* START Exercise material *
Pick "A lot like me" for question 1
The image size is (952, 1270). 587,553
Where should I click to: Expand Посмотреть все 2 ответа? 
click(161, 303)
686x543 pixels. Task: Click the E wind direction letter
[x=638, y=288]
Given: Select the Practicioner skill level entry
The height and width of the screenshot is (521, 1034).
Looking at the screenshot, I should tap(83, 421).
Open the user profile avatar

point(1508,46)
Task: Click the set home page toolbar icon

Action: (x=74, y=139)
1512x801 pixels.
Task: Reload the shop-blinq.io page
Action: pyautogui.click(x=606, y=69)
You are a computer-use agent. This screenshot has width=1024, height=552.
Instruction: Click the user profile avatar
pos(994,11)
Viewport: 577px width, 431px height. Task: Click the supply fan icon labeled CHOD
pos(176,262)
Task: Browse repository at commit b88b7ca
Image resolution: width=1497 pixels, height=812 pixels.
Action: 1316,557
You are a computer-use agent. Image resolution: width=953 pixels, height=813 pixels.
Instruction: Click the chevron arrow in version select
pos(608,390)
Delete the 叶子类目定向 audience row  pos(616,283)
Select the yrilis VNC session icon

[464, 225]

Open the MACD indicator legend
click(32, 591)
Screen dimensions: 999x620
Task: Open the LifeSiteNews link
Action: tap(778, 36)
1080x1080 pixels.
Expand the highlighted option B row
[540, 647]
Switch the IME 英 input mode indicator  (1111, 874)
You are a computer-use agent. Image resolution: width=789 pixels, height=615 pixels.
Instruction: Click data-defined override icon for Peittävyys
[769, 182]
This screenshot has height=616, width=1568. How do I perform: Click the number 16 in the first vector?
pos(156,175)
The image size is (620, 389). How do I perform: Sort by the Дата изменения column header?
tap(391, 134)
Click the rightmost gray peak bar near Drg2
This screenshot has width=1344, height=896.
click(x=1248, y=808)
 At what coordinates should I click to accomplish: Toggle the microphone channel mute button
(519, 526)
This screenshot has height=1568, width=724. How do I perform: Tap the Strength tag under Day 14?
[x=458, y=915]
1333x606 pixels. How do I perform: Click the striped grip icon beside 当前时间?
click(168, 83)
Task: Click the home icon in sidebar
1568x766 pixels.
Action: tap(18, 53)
* END Exercise material *
- [Work to be completed]:
Write out all of the records above again, substituting "Unfold" for "Expand" wherever it occurs. Keep everything else the same.

- [Reply]:
Pick "A lot like me" for question 1
The image size is (952, 1270). 587,553
Where should I click to: Unfold Посмотреть все 2 ответа? 
click(161, 303)
686x543 pixels. Task: Click the E wind direction letter
[x=638, y=288]
Given: Select the Practicioner skill level entry
The height and width of the screenshot is (521, 1034).
Looking at the screenshot, I should tap(83, 421).
Open the user profile avatar

point(1508,46)
Task: Click the set home page toolbar icon

Action: (x=74, y=139)
1512x801 pixels.
Task: Reload the shop-blinq.io page
Action: pyautogui.click(x=606, y=69)
You are a computer-use agent. This screenshot has width=1024, height=552.
Instruction: Click the user profile avatar
pos(994,11)
Viewport: 577px width, 431px height. Task: Click the supply fan icon labeled CHOD
pos(176,262)
Task: Browse repository at commit b88b7ca
Image resolution: width=1497 pixels, height=812 pixels.
Action: 1316,557
You are a computer-use agent. Image resolution: width=953 pixels, height=813 pixels.
Instruction: Click the chevron arrow in version select
pos(608,390)
Delete the 叶子类目定向 audience row  pos(616,283)
Select the yrilis VNC session icon

[464, 225]

Open the MACD indicator legend
click(32, 591)
Screen dimensions: 999x620
Task: Open the LifeSiteNews link
Action: tap(778, 36)
1080x1080 pixels.
Unfold the highlighted option B row
[540, 647]
Switch the IME 英 input mode indicator  (1111, 874)
You are a computer-use agent. Image resolution: width=789 pixels, height=615 pixels.
Instruction: Click data-defined override icon for Peittävyys
[769, 182]
This screenshot has height=616, width=1568. How do I perform: Click the number 16 in the first vector?
pos(156,175)
The image size is (620, 389). How do I perform: Sort by the Дата изменения column header?
tap(391, 134)
Click the rightmost gray peak bar near Drg2
This screenshot has width=1344, height=896.
click(x=1248, y=808)
 At what coordinates should I click to accomplish: Toggle the microphone channel mute button
(519, 526)
This screenshot has height=1568, width=724. How do I perform: Tap the Strength tag under Day 14?
[x=458, y=915]
1333x606 pixels. How do I perform: Click the striped grip icon beside 当前时间?
click(168, 83)
Task: Click the home icon in sidebar
1568x766 pixels.
Action: tap(18, 53)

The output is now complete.